### Available data
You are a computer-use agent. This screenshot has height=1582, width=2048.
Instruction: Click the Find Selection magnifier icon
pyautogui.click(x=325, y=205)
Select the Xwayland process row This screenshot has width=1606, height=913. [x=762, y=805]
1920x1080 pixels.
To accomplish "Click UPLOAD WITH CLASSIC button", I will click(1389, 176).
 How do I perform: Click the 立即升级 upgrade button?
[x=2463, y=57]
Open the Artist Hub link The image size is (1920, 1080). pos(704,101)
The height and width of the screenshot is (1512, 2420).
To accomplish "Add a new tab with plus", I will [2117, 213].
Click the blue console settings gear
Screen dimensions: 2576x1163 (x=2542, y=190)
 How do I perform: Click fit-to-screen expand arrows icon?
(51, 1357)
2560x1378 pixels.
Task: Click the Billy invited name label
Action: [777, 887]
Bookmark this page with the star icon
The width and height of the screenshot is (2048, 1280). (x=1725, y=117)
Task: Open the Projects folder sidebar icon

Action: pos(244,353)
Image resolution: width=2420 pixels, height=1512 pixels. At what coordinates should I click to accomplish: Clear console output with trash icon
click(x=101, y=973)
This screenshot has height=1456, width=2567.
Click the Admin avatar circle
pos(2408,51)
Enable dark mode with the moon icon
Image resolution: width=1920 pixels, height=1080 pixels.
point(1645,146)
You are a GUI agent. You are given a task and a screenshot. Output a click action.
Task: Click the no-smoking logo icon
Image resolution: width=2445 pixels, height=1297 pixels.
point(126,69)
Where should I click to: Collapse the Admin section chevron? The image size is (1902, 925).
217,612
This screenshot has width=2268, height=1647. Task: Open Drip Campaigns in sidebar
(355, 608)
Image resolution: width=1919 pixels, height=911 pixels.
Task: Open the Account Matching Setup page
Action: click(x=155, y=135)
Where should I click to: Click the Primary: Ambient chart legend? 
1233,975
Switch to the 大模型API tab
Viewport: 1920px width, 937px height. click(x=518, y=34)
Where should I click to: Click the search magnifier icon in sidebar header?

### Task
When a line in the records above holds "agent", that line is to be reported.

### Finished exercise
You are a computer-use agent. This screenshot has height=1582, width=2048.
You are a GUI agent. You are given a task and a screenshot. Output a click action.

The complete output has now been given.